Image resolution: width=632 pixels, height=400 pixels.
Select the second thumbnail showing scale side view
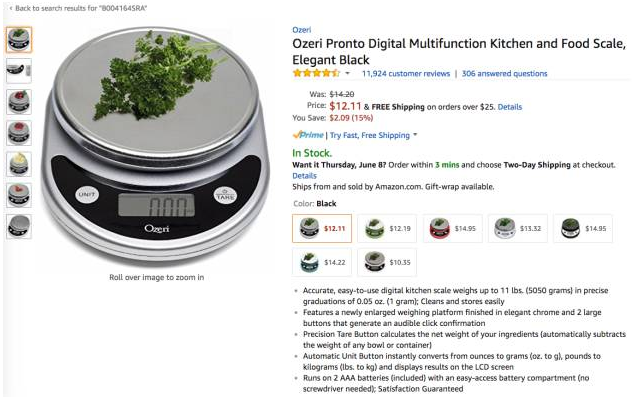click(19, 71)
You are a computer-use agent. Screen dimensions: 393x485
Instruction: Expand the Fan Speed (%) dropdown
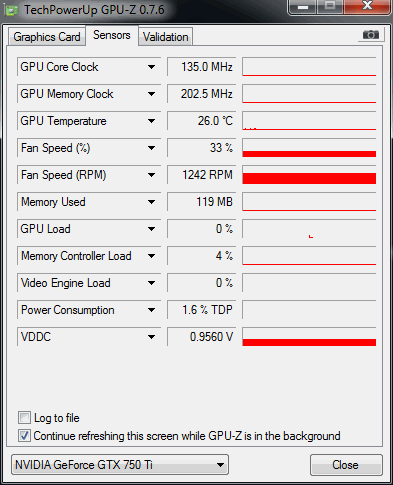tap(151, 148)
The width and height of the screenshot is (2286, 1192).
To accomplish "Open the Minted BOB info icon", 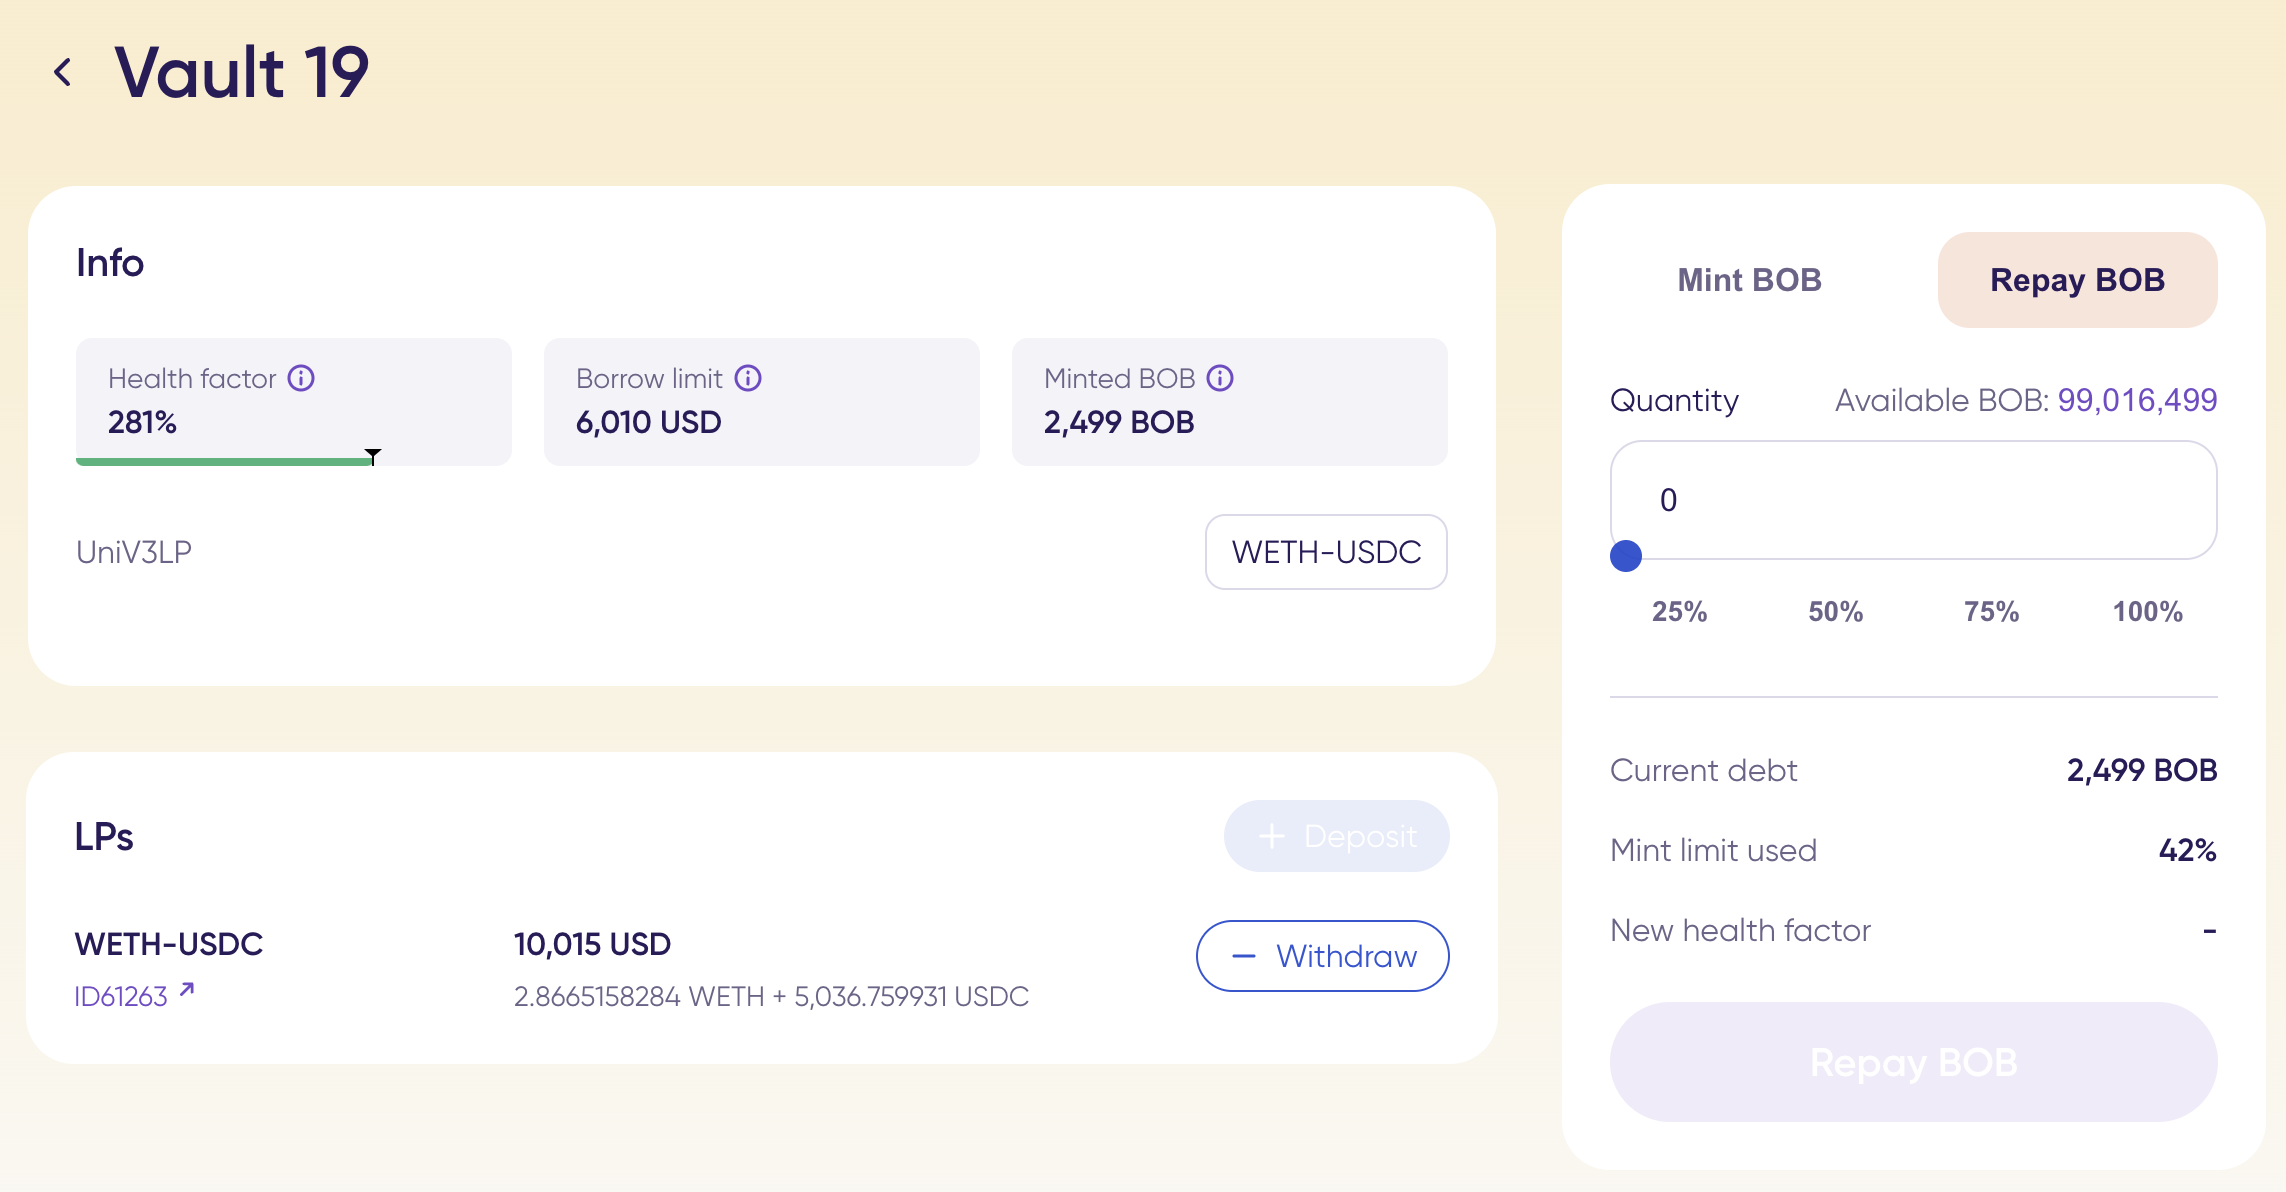I will (1220, 378).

* [SHORT EXERCISE]
How many lines in the entries above contain the string "width"? Case matters, and the reply should be the number alone.

* [RESULT OF THE EXERCISE]
2